#mywhiteprivilege

Along with some other members of a Facebook group that I am a part of I have been posting a white privilege every day for a month. Today is the last day. In case you mssed it, here is the recap of my month.

// Day 1// When a product is labeled “flesh” or “nude” colored, I am guaranteed to easily find it in my skin color (band-aids, nylons, make-up, underwear and bras). Anywhere that sells these things, sells them in my color and has for my whole life.

// Day 2 // Growing up, when I went to Sunday School all of the images of Jesus and others from the Bible looked like me even though it’s extremely doubtful that they actually did.

// Day 3 // When I was a teenager, my friends and I poured over magazines like Seventeen, YM, and Cosmopolitan. In all of these magazines, every hair tip, make-up tip and the advertising was clearly written for people of my race.
Until I started subscribing to Ebony, I had no idea that product advertisers made separate ads to use in specific magazines. All the magazines I read before used mostly ads with white people, even though they were – in theory – magazines for everyone. And that is exactly why magazines like Ebony and Essence are necessary.

// Day 4 // When I have a rash, bump, or other skin condition, I can easily find images with examples of what that skin condition would look like on my skin tone.
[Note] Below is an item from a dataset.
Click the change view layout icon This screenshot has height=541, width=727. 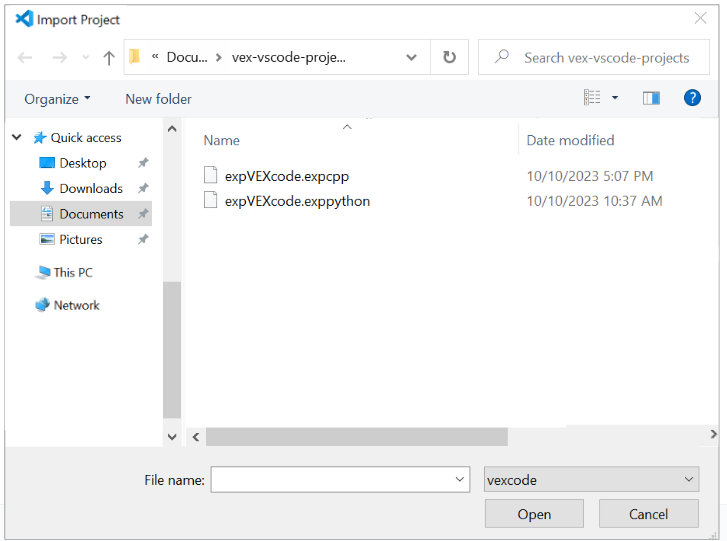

I quickly found out when Maya had a rash that this would not be the case for her.

// Day 5 // My parents never asked about diversity in any school I ever attended. The idea that overall diversity would have mattered or that the specific makeup of a student body would have a bearing on my development was simply a non issue. 
Now, as a mother of Black children, diversity is a high priority for me when looking at schools for my children. Nearly all of the racist incidents that my children have faced in the last 3 years have been at their Christian schools, where there was not much racial diversity.

// Day 6 // When I go to buy a greeting card, almost all of the cards that feature people or hands or children, use people with my skin color. If you want Black people on a greeting card, you have to go to the special section (that is if that store carries Mahogany). When I was looking for a graduation card for my son, over half of the cards were automatically out because of the images. This left me with very few to chose from that had the sentiment I wanted. I had to find a card without any people on it and from a parent.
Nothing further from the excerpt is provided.